We raise five children

We had five children in nine years, two girls and three boys. They have been a revelation to me. My husband and I are constantly amazed and gratified by the lives they live, their talents, the people they married, and the way they are raising their children. I don't know how we were so lucky, but we are.

I remember the years we spent with little children and no money as full of sunshine and hard work, swimming and canoeing in the pond, sliding down the ditches in the hot sun, setting up tents under the trees in the back yard, hoeing in the garden, canning hundreds of jars of tomatoes and beans and grape juice and jam. I knitted and sewed and quilted and wrote in my journal and played with my beautiful babies.

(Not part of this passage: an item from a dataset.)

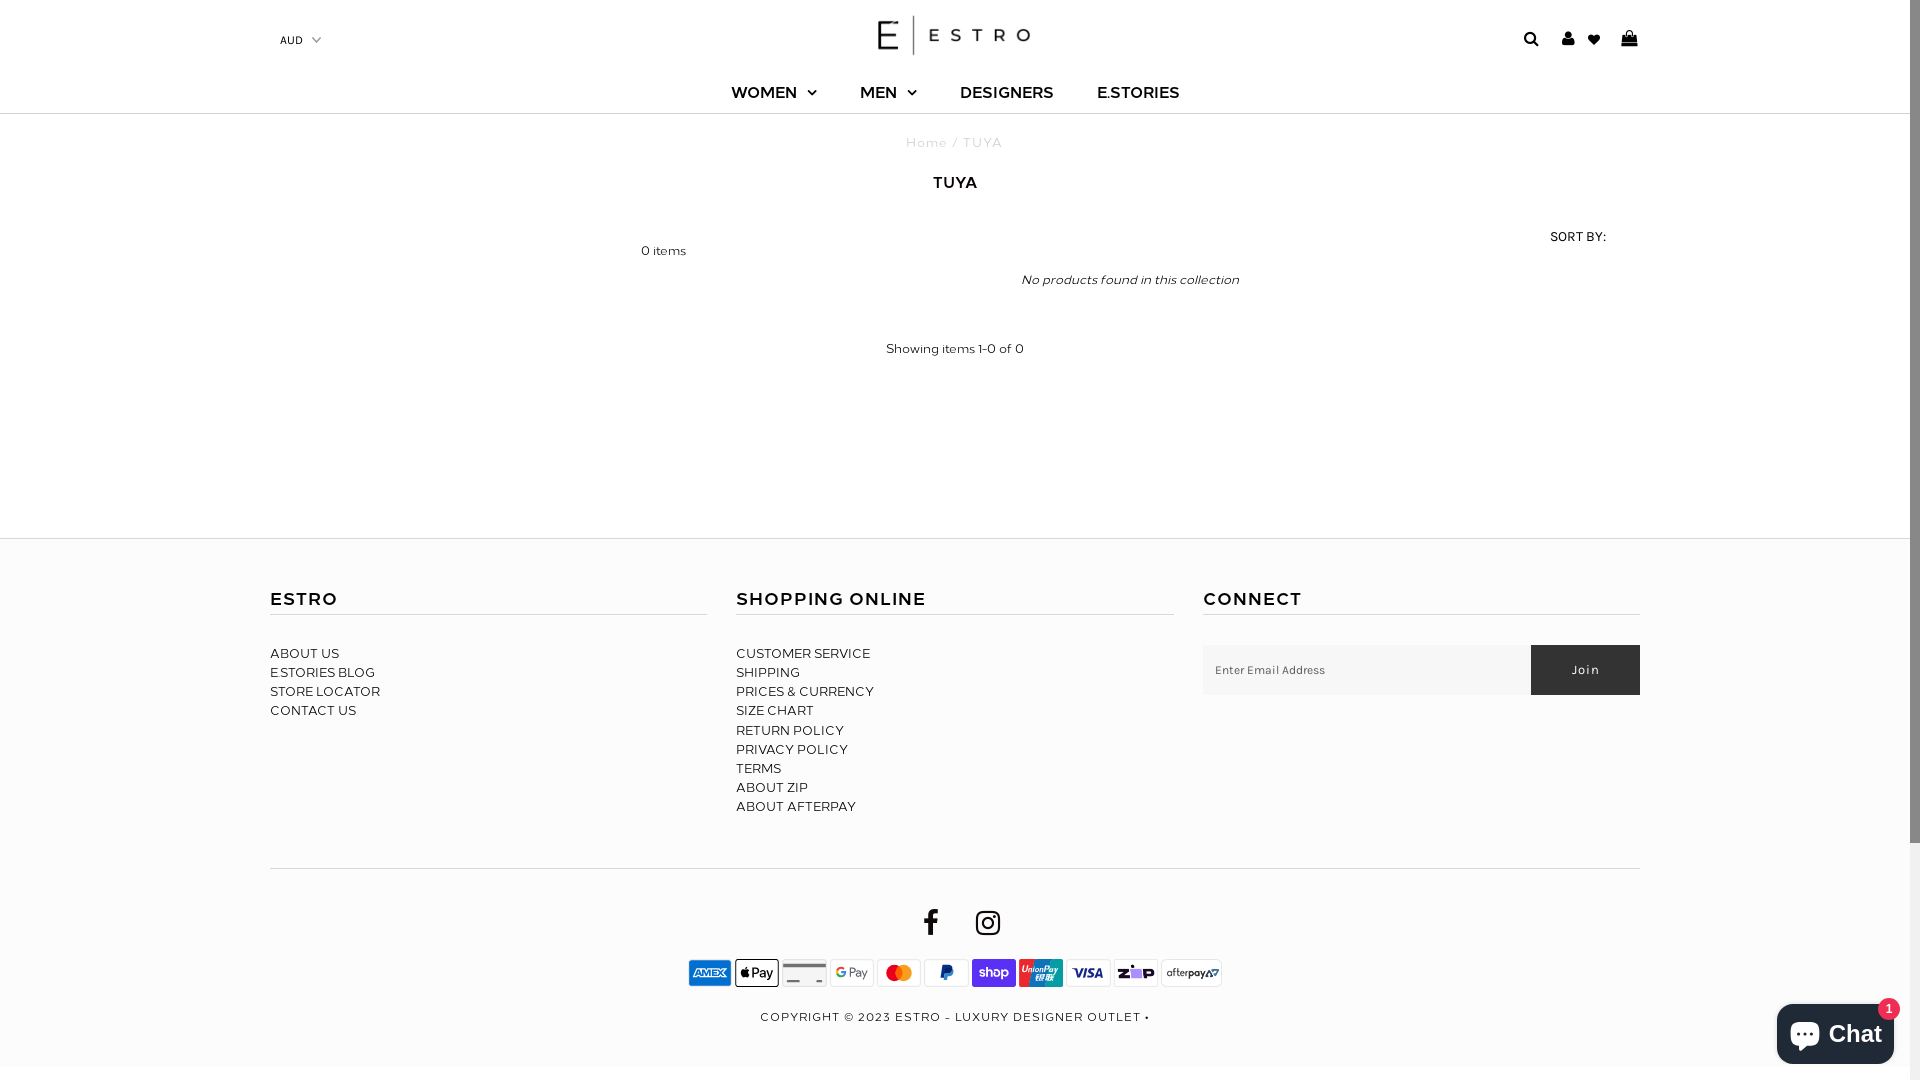  Describe the element at coordinates (789, 731) in the screenshot. I see `'RETURN POLICY'` at that location.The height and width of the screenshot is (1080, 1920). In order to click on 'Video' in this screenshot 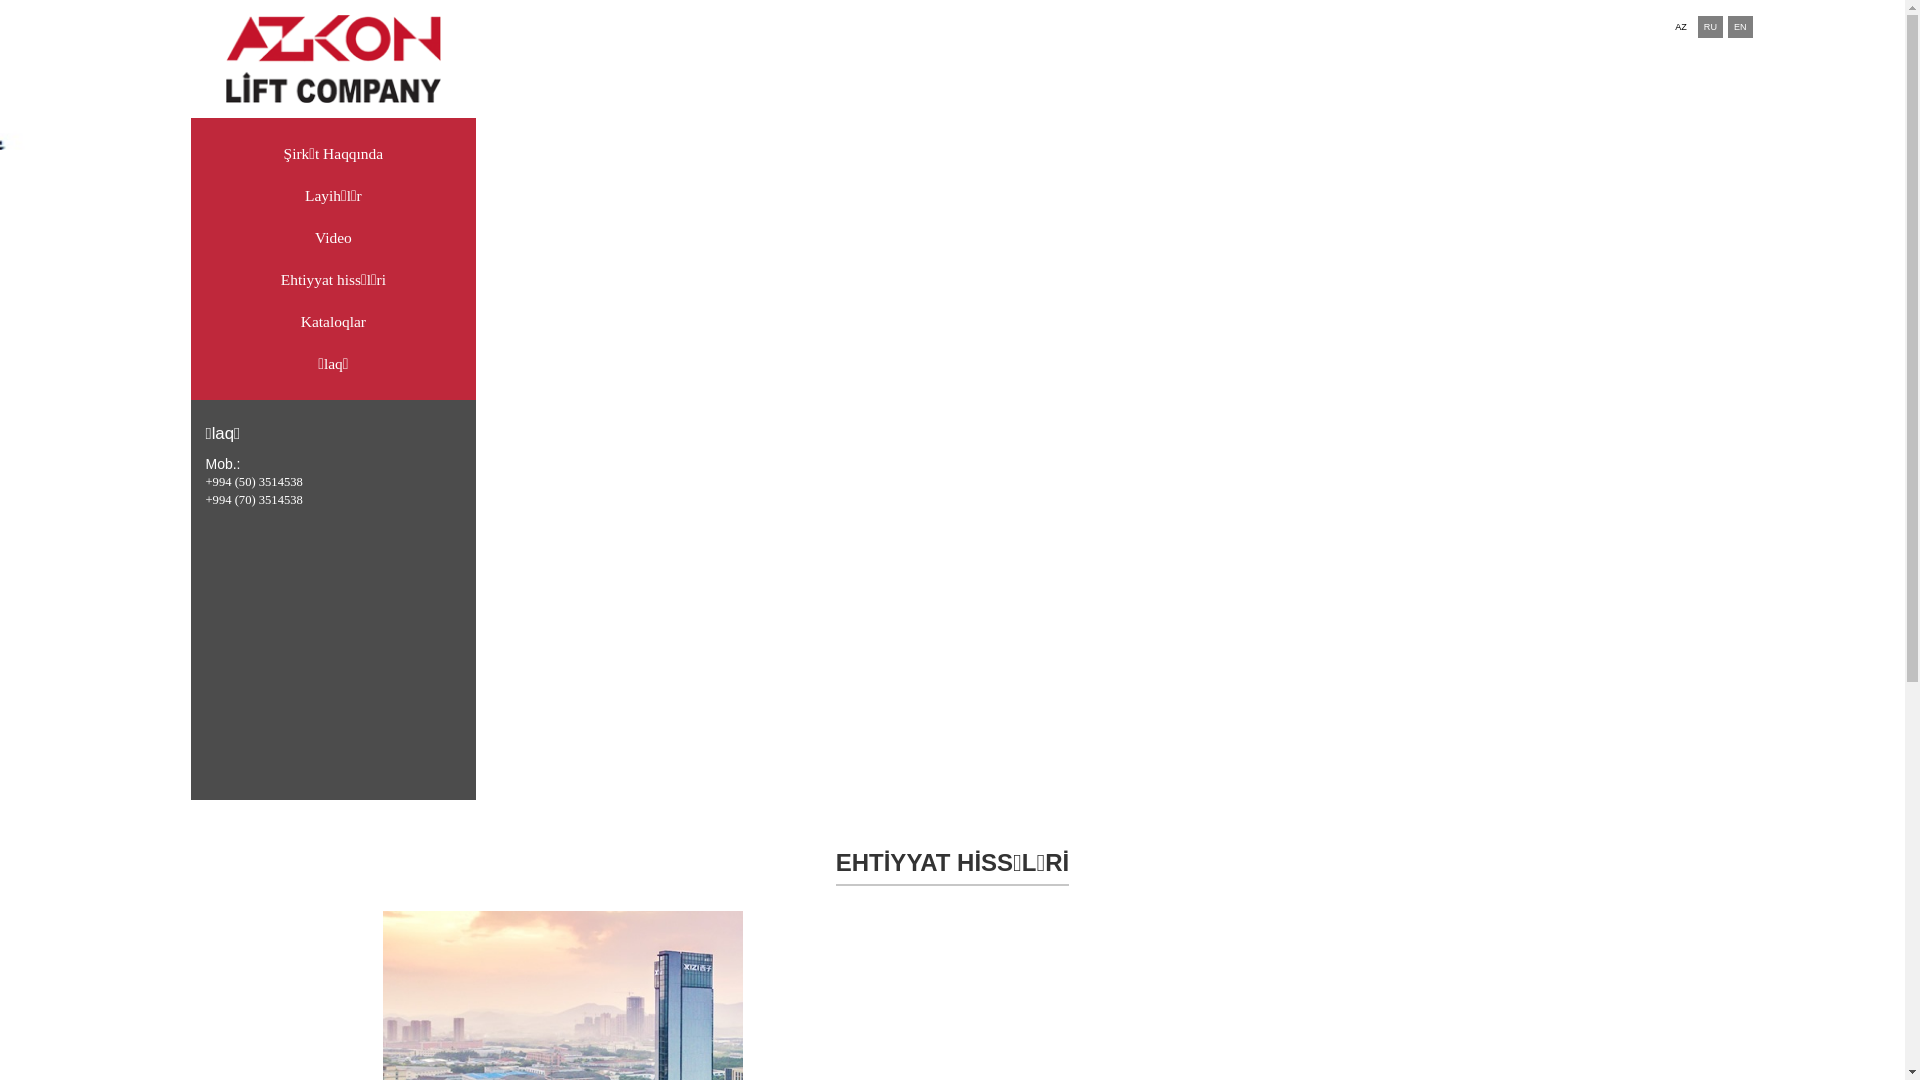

Twenty five years after my last baby was born, I don't have as much time any more, even though my children have grown up and gone. Maybe it is because it was mostly before computers took over our lives.

Our children were raised within a stone's throw of the narcissist grandfather and the personality disordered aunt and uncle. The grandfather they learned to avoid as much as possible, since they had to milk the cows with him once a week. As adults they endure him with a certain exasperated constraint. Their grandmother was like an interesting character out of a story book, whose excruciating 55-year role was to mitigate the strangeness of their grandfather. She showered all her grandchildren with affection and good conversation. The aunt and uncle twins are (then and now) understood to be wacky and irrational.

One thing for certain, my children can handle knot-headed people they come across in their lives.